4.29.2008

100th post...

100 posts...I'll dedicate this post to the fact that I've pretty much finished my pre-clinical medical education. Thanks for reading.

Looking back on the past 15,454 hours (or 21 months, 4 days...not that I'm counting) of my life, I'm not all that impressed by what I've seen. I've done a lot of sitting infront of books, I've run through 70+ highlighters, I've done a lot of memorizing but not a lot of learning. Every time that I think that I've mastered a subject, I go back and the foundation has fallen out from it. I try to look at the forest, but all I see are the individual pine needles. At this point, my exams test for ability to regurgitate random minutiae from Robbins, not for understanding of the material. Understanding material and being able to regurgitate sentences from Robbins on demand are very different. For one, I don't see the utility of being able to recite the translocations responsible for 15 different hematologic malignancies, or the cell of origin of one of the 25 difference neoplasms of the ovaries in the education of someone who will be a family physician, psychiatrist or emergency physician.

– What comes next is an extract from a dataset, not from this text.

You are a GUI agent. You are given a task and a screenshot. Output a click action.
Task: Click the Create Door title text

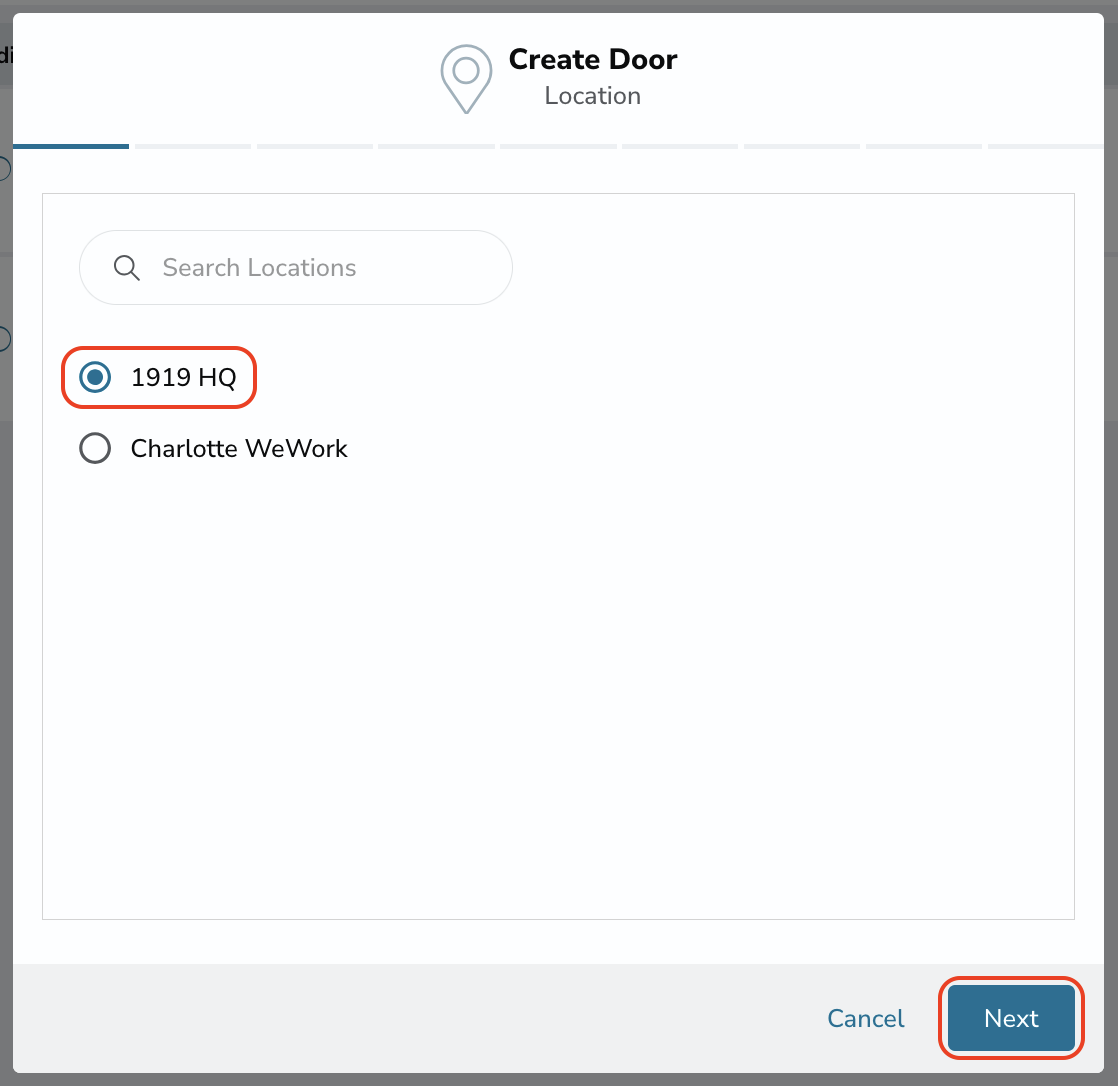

There has been a lot of wasted effort in my education, on both my behalf as well on the behalf of the AAMC/LCME who have an asininely archaic idea of what medical education should be. After June 23rd about 70% of what I've been forced to learn over the past 2 years will be vaporized from my short term memory. All those little interconnected neurons in my holding medical knowledge in my hippocampus will simply rearrange some microtubules and the hours I spent slaving over the pages of Robbins will spill out of my the distance reaches of my consciousness. Two years of my life be reduced nothing more than a few distant memories of sitting my ass in front of that same crappy carrel in the dingy basement of the library with the humming of the furnace and the fluorescent lights in my ears.

You would think that I would be sad that I'm about to reduce the intimate memories of approximately 1/12th of my life down to one simple experience that I like to refer to as "The Suck." But I'm not. You see, the past 21 months have been little more than a requisite right of passage into what I've been waiting to experience: LEARNING MEDICINE! Isn't that what I've paid for thus far? Didn't I go to medical school and not "memgurgitate lots of information that you probably will never see in the course of your career for the fun of it" school?

The ironic thing is that I'll probably look back on all of this in the middle of one of my over-night call shifts on surgery or OB and long for the days where I could sleep for 8 solid hours and control my own schedule instead of being abused on the floors. But for now, I'm hopeful that seeing and experiencing the management of patients and their various disease will re-ignite my failing passion for medicine.

1 comment:

The Lone Coyote said...

You'll be amazed at how many of those little details will come back to you at random times. On my Peds Heme Onc rotation they were very impressed at my ability to recall random translocations. They would suddenly appear in my brain after not being thought at all about for 2+ years.